MR. VOSE: Yes, exactly. When I had a chance to spend some time in a particular area - as for instance, the various places in Georgia. I spent a lot of time in Atlanta on business, Savannah also, and then in Memphis, Tennessee, in Montgomery and Birmingham, Alabama, and in Detroit - not so much Chicago, but some - and in St. Louis. Where I tended to spend some time - two or three weeks at a time - I would have time to do a little research. Therefore, I have a little more information to begin with in those particular areas.

MR. BROWN: Can you describe some of those - do you have any anecdotes to relate, coming upon artists who proved to be very interesting or about whom there was a good deal of local information - even descendents of some artists?

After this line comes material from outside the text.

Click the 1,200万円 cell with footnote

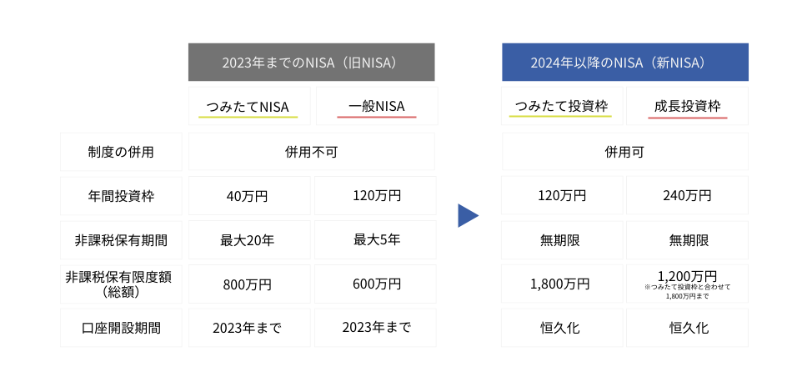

MR. VOSE: Descendents and relatives are the sources you love to come across. I'm just trying to think whether I can remember any particular thing. The artists in Atlanta were of interest to me, simply because they were little known, the older ones. I've been criticized for that attitude. One of our board of advisors, which we now have, a museum director, asked me why in the world I was spending time on artists in Atlanta, when in Georgia, there were not any important ones according to him. That's not my attitude at all. They were there and people will find those signatures and good, at least passable ones. It is good to have them recorded, I think. The same was true in other places like Memphis, Tennessee. Of course, when you get to Detroit, there was a great deal of painting in Detroit and Cleveland. Cleveland is another place that I used to go frequently. There, there is research already of course accomplished, which you can tap. Then too, there is an organization called the Archives of American Art, which I used to run into when I was in the early days in Detroit, just starting off.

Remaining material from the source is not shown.